Jury : Massimiliano FUKSAS, Xaveer de GEYTER, Andrea BASSI,
Francois CHASLIN, Christian KIECKENS, Ian TAYLOR

Le projet se situe sur l’avenue de l’hippodrome. C'est précisément cette avenue qui, au début du siècle, fera du quartier le lieu privilégié des divertissements et qui favorisera l'expression d'une remarquable créativité architecturale. Les architectes de l'époque ont en effet laissé le témoignage d'un éclectisme flamboyant où se côtoient les styles les plus divers avec des villas très expressives, très ouvragées. La villa Saint Georges par exemple, comporte une tour porche faite de brique alternée de bandeaux de pierre et de brique jaune, dont le tympan est orné d'une mosaïque. La façade principale offre une grande diversité de formes de baies. Ou encore "La Pagode" qui s'inspire de l'architecture asiatique avec des couvertures à corne en tuile mécanique, une lanterne au-dessus de l'entrée à colonnettes.

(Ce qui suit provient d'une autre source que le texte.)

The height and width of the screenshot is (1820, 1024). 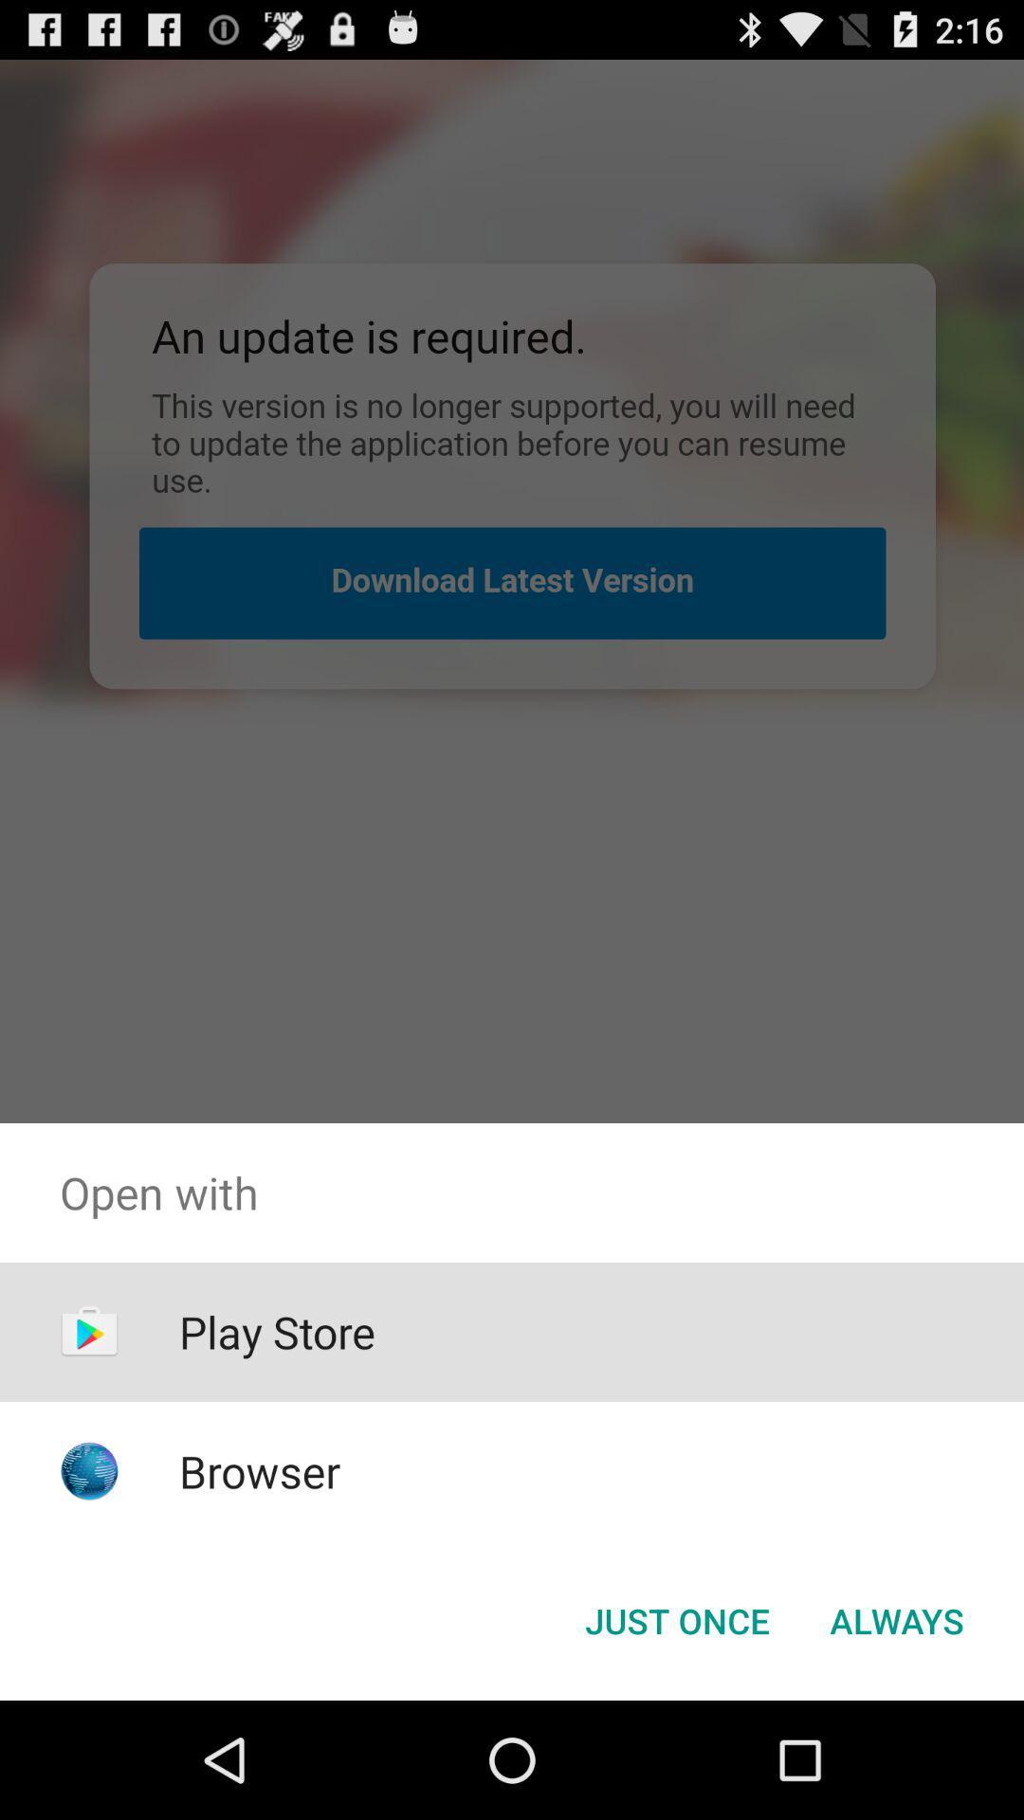 I want to click on the icon to the right of the just once button, so click(x=896, y=1619).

Pour répondre à cette abondance d’ornement, j’ai voulu faire la villa la plus lisse possible : conserver la typologie des maisons de l’avenue de l’hippodrome (recul d’alignement, construction en brique, garage en rez-de-chaussée au dessus duquel se trouve le séjour. On accède à ce dernier par un escalier sur la façade sur rue), mais en réduisant l’ornement au minimum.

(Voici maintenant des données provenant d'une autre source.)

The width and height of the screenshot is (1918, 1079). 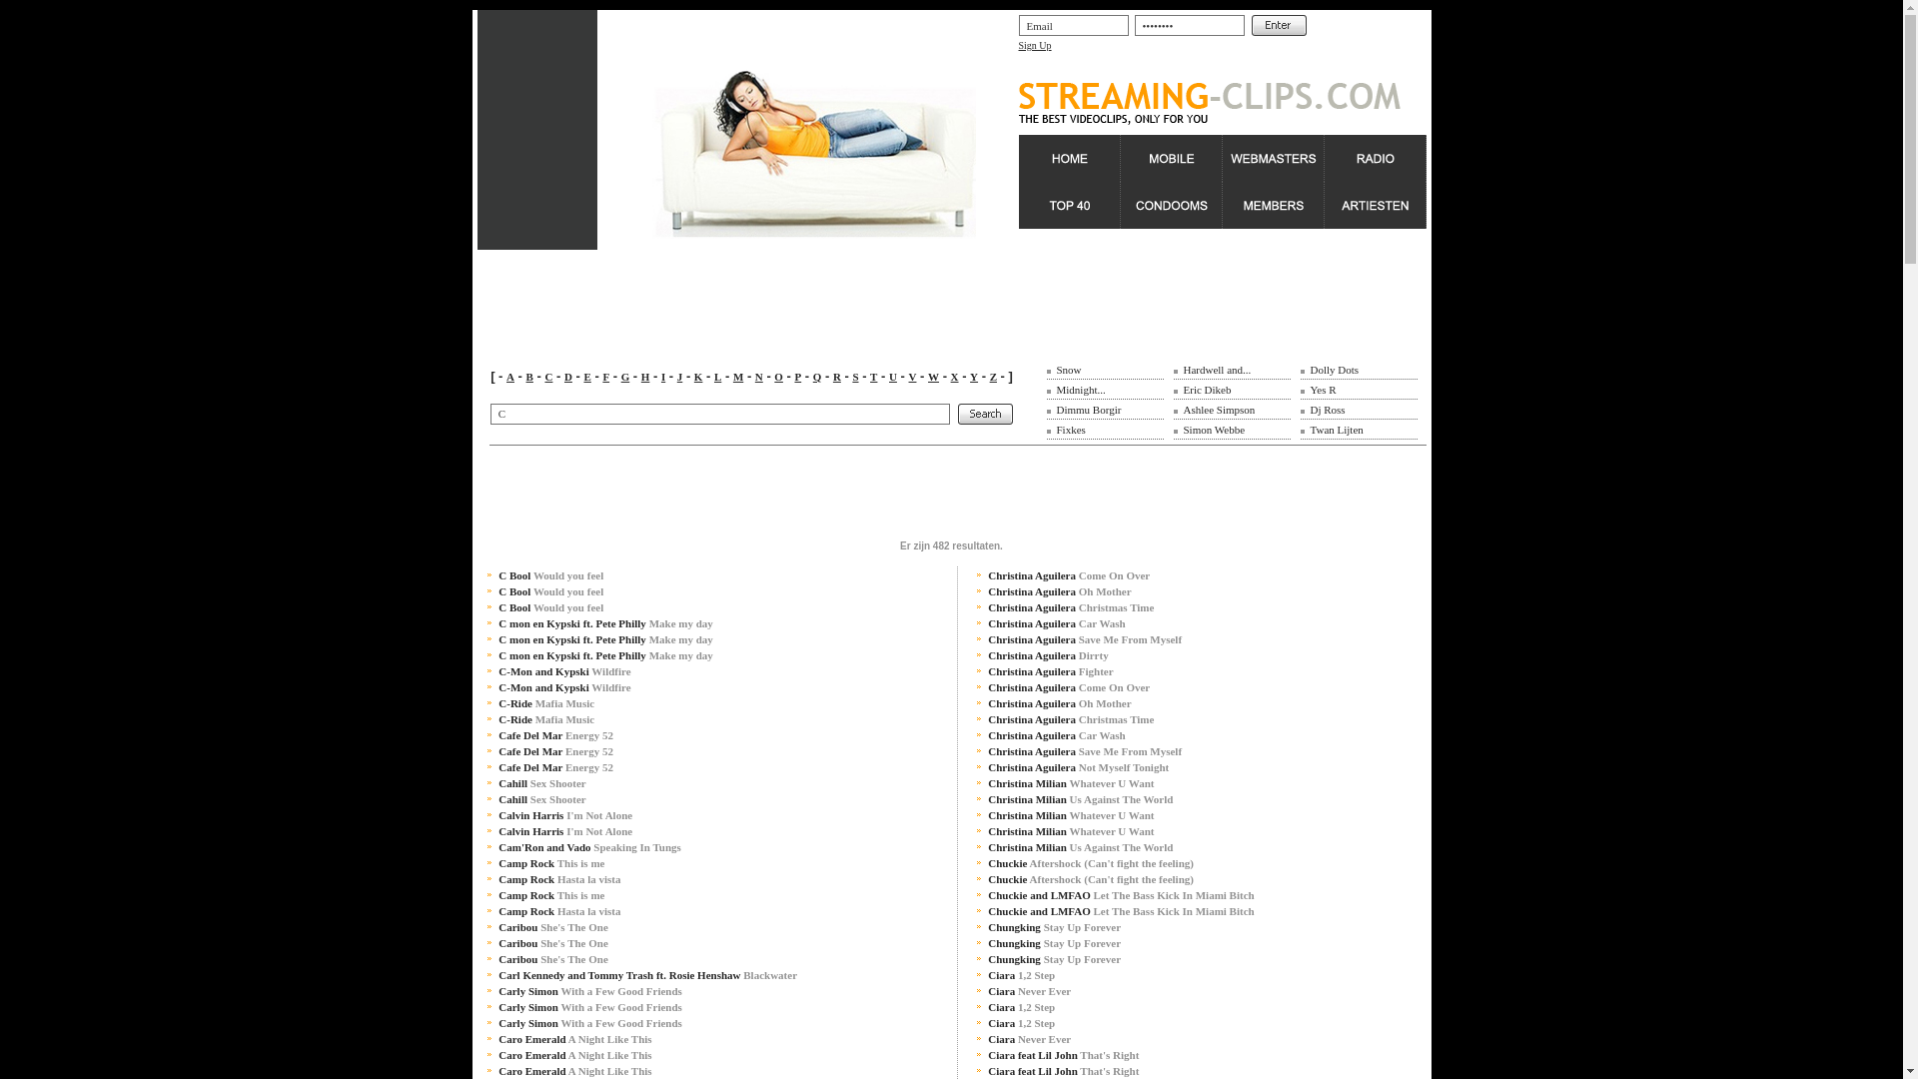 What do you see at coordinates (1068, 685) in the screenshot?
I see `'Christina Aguilera Come On Over'` at bounding box center [1068, 685].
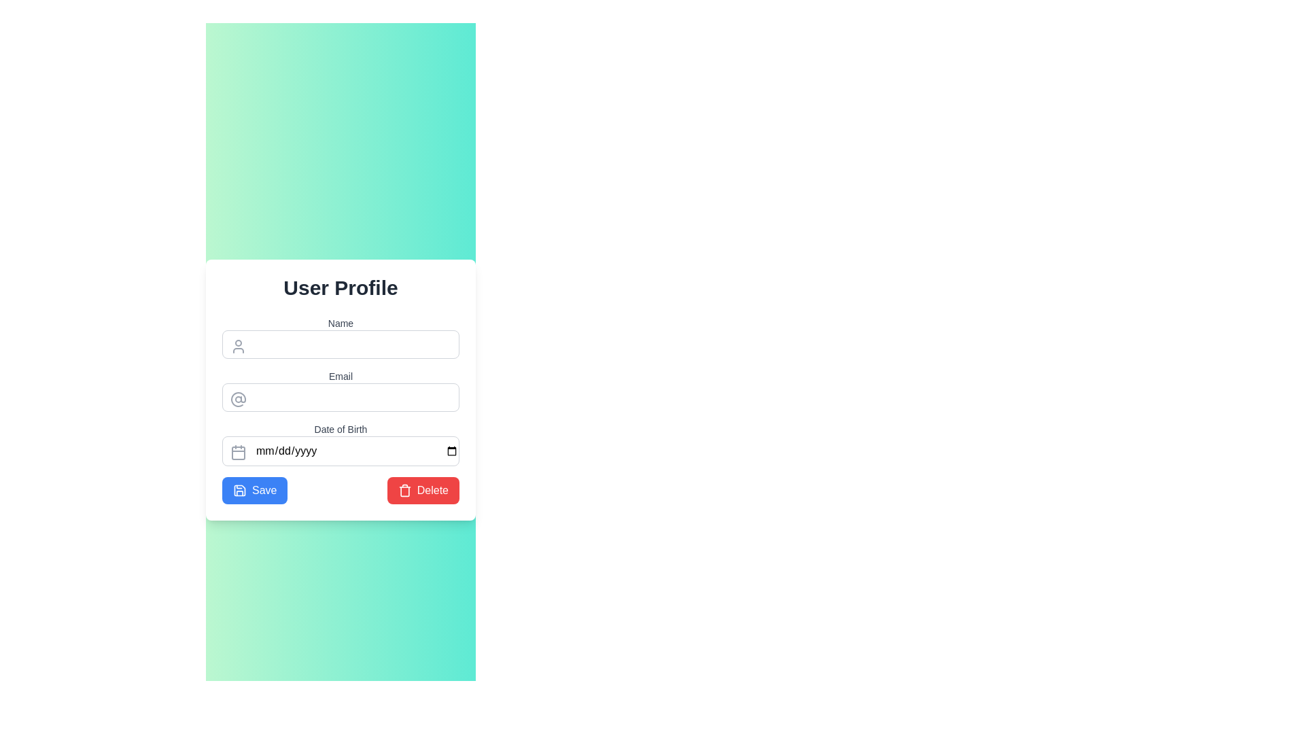 Image resolution: width=1305 pixels, height=734 pixels. What do you see at coordinates (340, 376) in the screenshot?
I see `the 'Email' text label, which is styled in medium font size and gray color, located prominently above the email input field in the center section of the form layout` at bounding box center [340, 376].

Ainsi la villa est quasi monolithique. La lumière entre majoritairement par la façade nord, entièrement de verre dépoli, ne laissant apparaître aucune menuiserie ni rien de l’architecture intérieure de la maison ; sauf le soir où, un peu à la manière de Gordon Matta-Clark, on devine la coupe de la maison, son fonctionnement.

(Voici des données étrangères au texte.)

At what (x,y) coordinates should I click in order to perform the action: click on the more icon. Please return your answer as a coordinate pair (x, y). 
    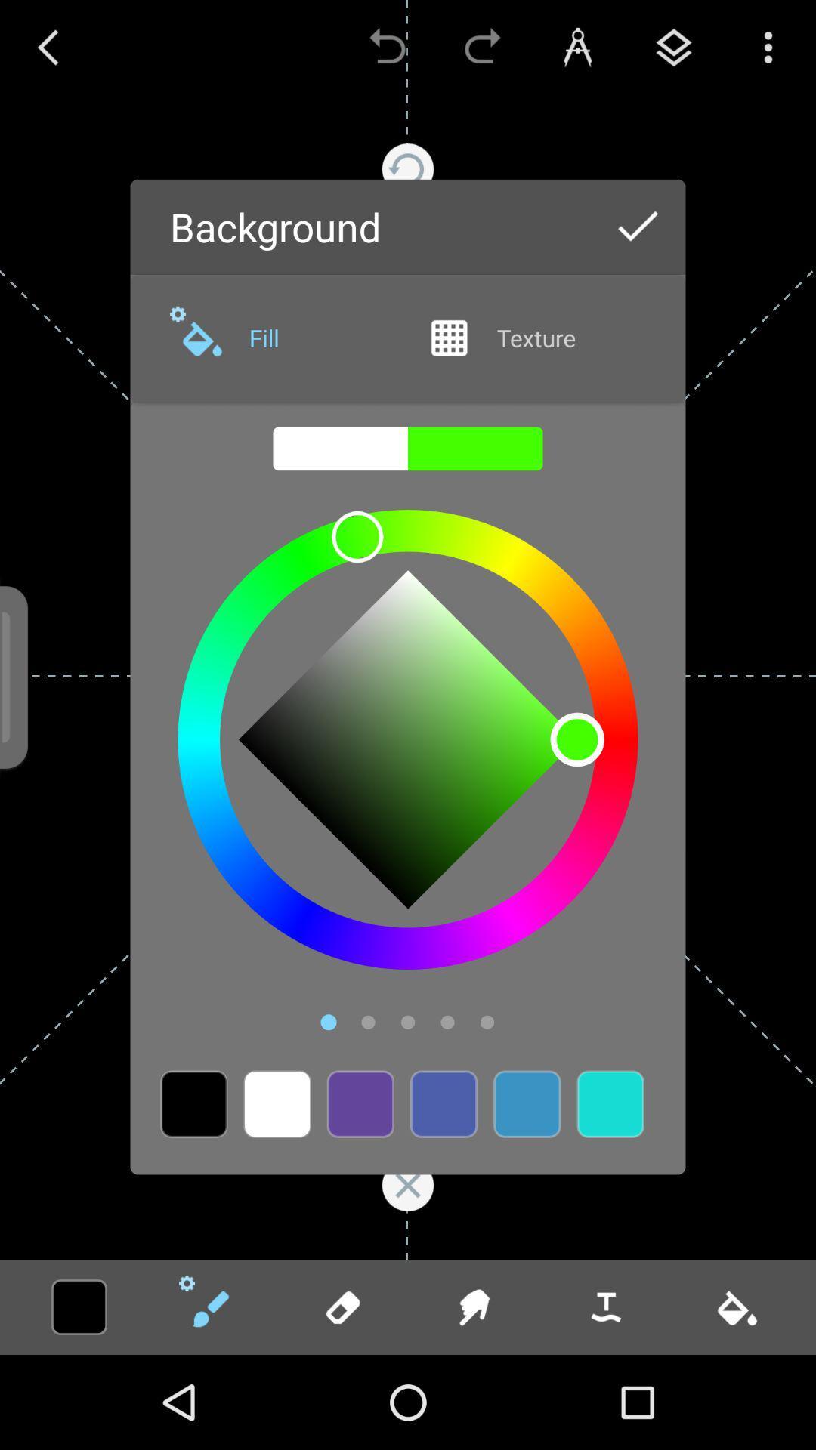
    Looking at the image, I should click on (768, 47).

La masse de brique des trois autres façades paraît reposer uniquement sur un socle de verre dépoli, celui-ci ne laissant là encore, rien voir de la structure. La brique servant de socle pour les maisons alentour, est ici en lévitation.

A l’intérieure, j’ai essayé de rendre les espaces le plus fluide possible, regrouper les services, trouver des éléments fédérateurs, définir le moins possible l’espace de vie : m’en tenir aux permanences récurrentes en laissant au cadre bâti toute possibilité d’évolution et à l’habitant toute liberté d’inventer son environnement quotidien. Cloisons légères, placards, portes coulissantes, rideaux offrent plusieurs partitions possibles.
La maison est ainsi presque vide. Mais le vide n’est pas ici l’absence, c’est un appel d’air. J’ai essayé de m’inspirer de l’idée asiatique selon laquelle le vide est plus important que le plein, les objets se décrivent plus par le vide qui les entoure que par leur propre silhouette.